Thursday, June 12, 2014

The Purse

She was beautiful.  The most beautiful girl I've ever known.  But as with all things physical, there is always more than meets the eye.


When I first met her, it was love at first sight.  The long, flowing, wavy brown hair.  Her curvy physique.  Her piercing gaze.  And her smile... her smile was like a tractor beam, pulling me into her vortex.  She was welcoming with her introduction, and inviting.  I knew upon first seeing her, there was nothing I could do to escape her pull.  She knew it.

This was the first time I fell for her, and the hardest, which still resounds today.  In the times to come over the years following, I would distance myself from her, again and again.  And then, I would fall for her.  Again and again.  With each time I would separate, or try to separate, my heart and soul from her, I found myself anticipating the next time she would come around.  And why?

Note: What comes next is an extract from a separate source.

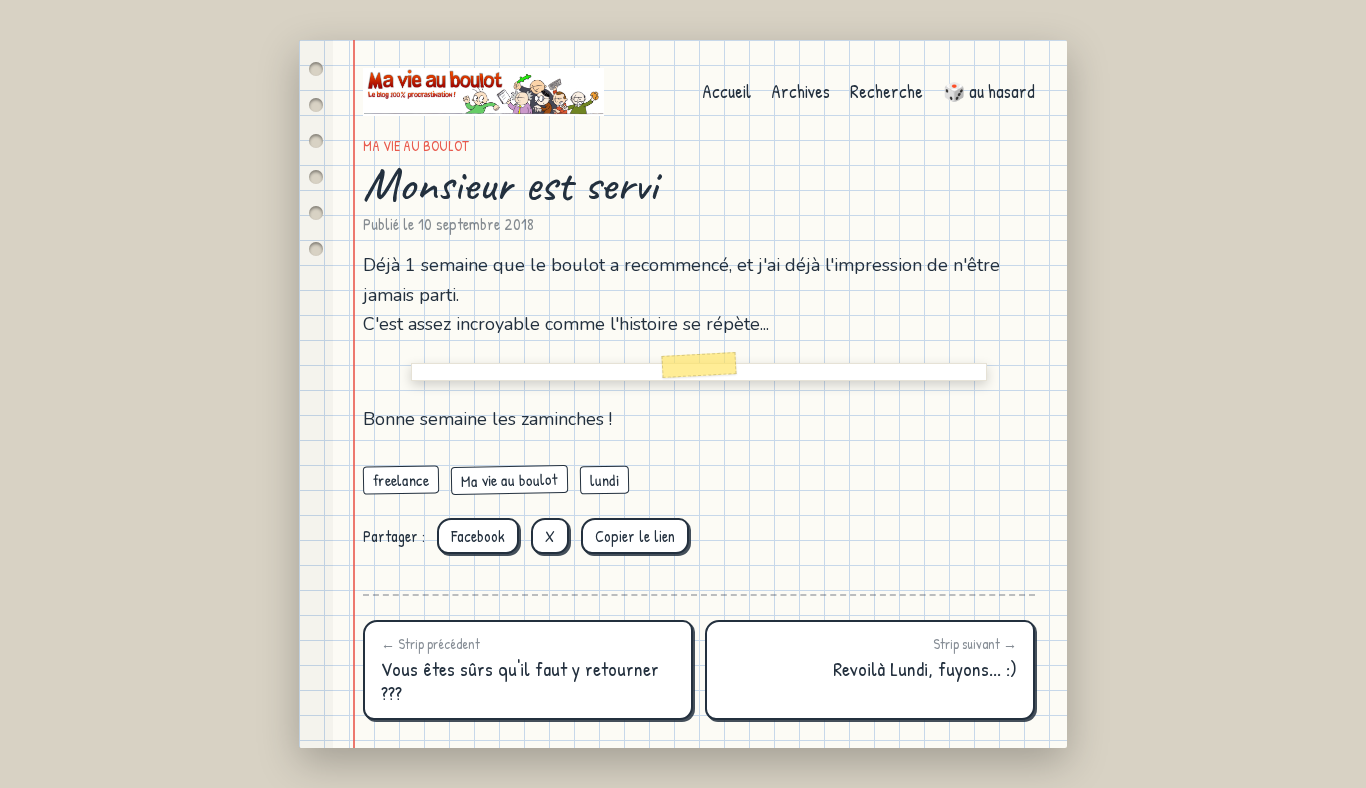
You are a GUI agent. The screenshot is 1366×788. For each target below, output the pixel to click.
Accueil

When we were together, I did everything I could to please her.  I would try to anticipate her desires.  I would move to her moves.  And with every move she would make, in her snug, worn blue jeans, or her mid-thigh high skirts, and not-too-revealing but still teasing tops, it turned out to be another link in the chain that bound me to her.  I could not undo what I had done for her, nor would I dare.

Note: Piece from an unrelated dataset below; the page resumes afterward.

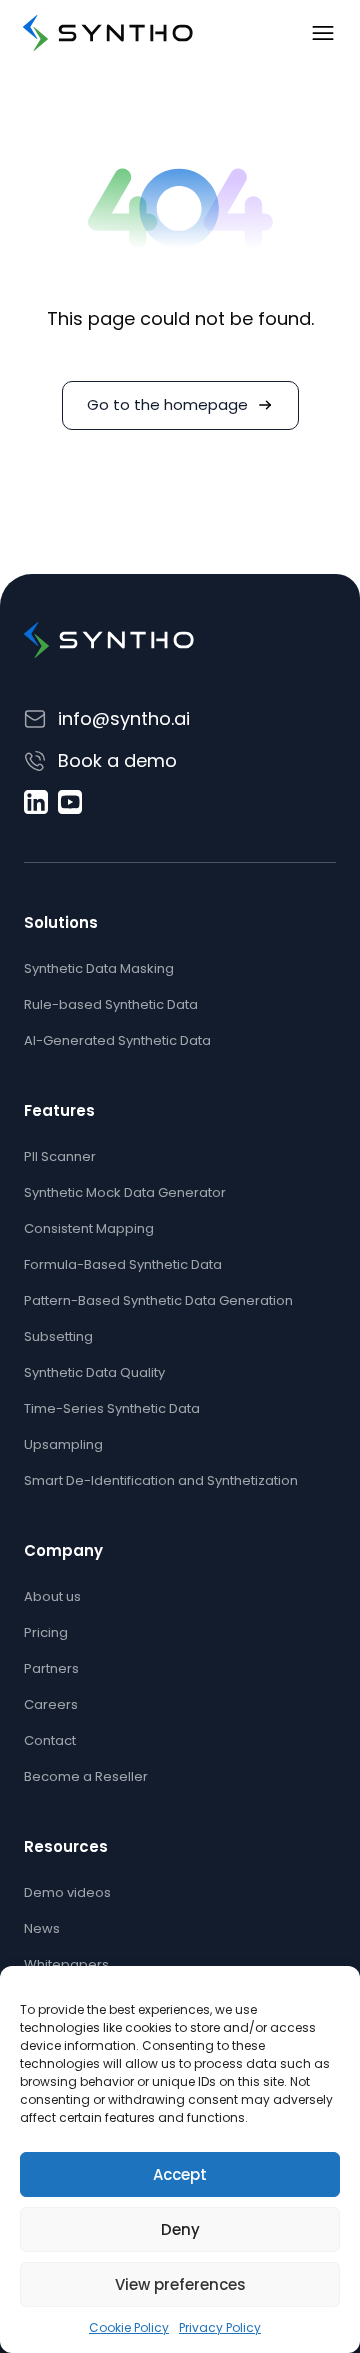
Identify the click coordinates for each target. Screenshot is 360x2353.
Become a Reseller (86, 1776)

The things she did to me don't add up to someone who a normal person would fall for.  As we continued to get to know each other, I feel like she knows me far more than I know her, because I couldn't see what was coming.  When I looked for a fastball, she'd throw a changeup, and I would strike out.  I began losing all my friends.  They would tell me I was out of my mind for being so into her when she would treat me the way she did.  She would taunt me and humiliate me in front of them.  Sometimes it made me sad, most times I was oblivious, and perhaps choosing to be so.  I suppose that's  my inner defense mechanisms at work, shielding my heart from the truth.

During the times we were apart from each other when we were broken up, I left the paintings of her I'd composed on my walls.  I'd find myself gazing at them with the pictures of our vacations with one another.  Our times at the beach together, or out of the city and into a small town where no one knew us, just so we could get away and feel that magical sense of newness once again.  Sometimes, getting away like that worked for us, and would reset our relationship.  Sometimes it didn't.

Today I can look back and see things a little bit more clearly, as I wait for her to come back to me.  I go through intervals of reality that suggest that I just might be insane to hold on yet again.  I would dream of her at night and wake up feeling that it was so very real, and I would suffer throughout the day because of it.  Every woman's face I would see would be hers.  Every song on the radio described how I felt.  It was like getting on a plane that could never land, destination nowhere.

And so I start another painting.  She's grasping her purse that she'd wanted so badly that I once bought her.  I envisioned her in one of her skirts, tights and snug tops, with her heels on, all decked out to attract.  I loved when she did that, so I had to make my own physical visual rendition of it.  I was taken aback at my own realization of what I'd already known, but didn't want to acknowledge.  I painted her walking into her favorite store with her purse I bought her, amongst other patrons, and shopping for another one.

I realized, I am that purse.  She has me, she's tired of me, and she wants another one.

But I am hers.  I'll wait until she wants me again.